Stored data:

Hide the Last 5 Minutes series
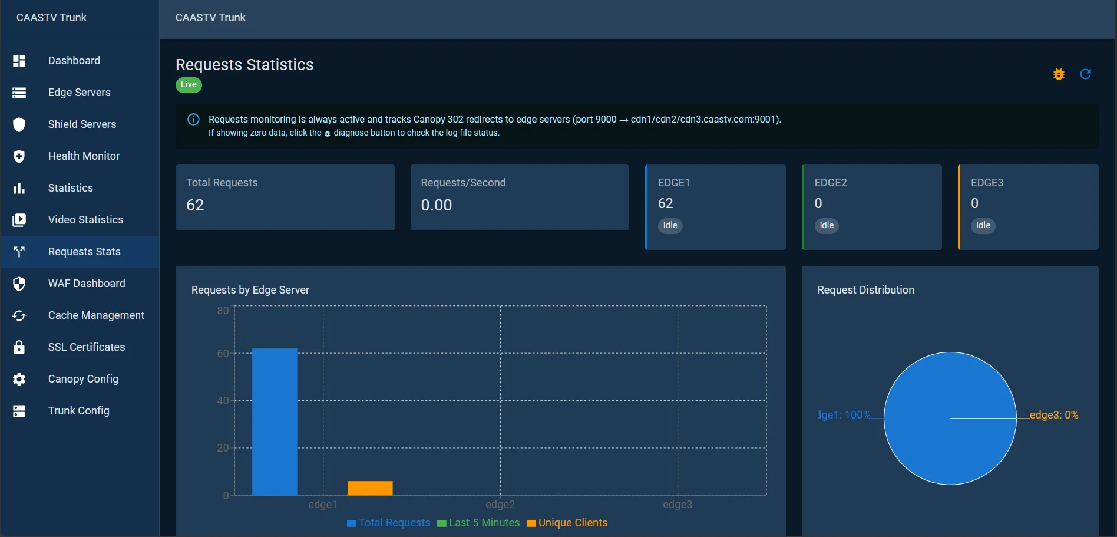Image resolution: width=1117 pixels, height=537 pixels. (478, 523)
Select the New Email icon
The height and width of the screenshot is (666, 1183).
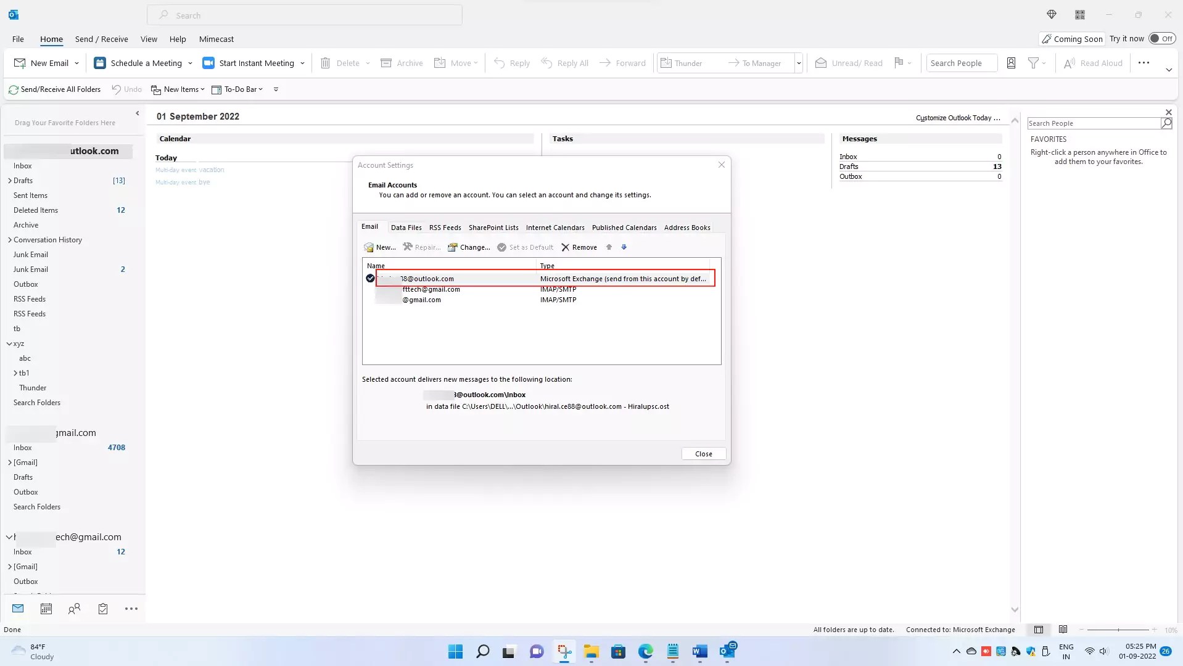tap(19, 62)
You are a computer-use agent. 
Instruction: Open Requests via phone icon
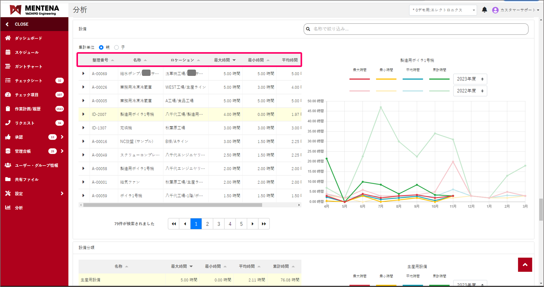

■ Task details ■
Restate all of the data word for word and include no pictures.

■ Task answer ■
Hide the Last 5 Minutes series
Image resolution: width=1117 pixels, height=537 pixels. (478, 523)
Select the New Email icon
The height and width of the screenshot is (666, 1183).
tap(19, 62)
You are a computer-use agent. 
Instruction: Open Requests via phone icon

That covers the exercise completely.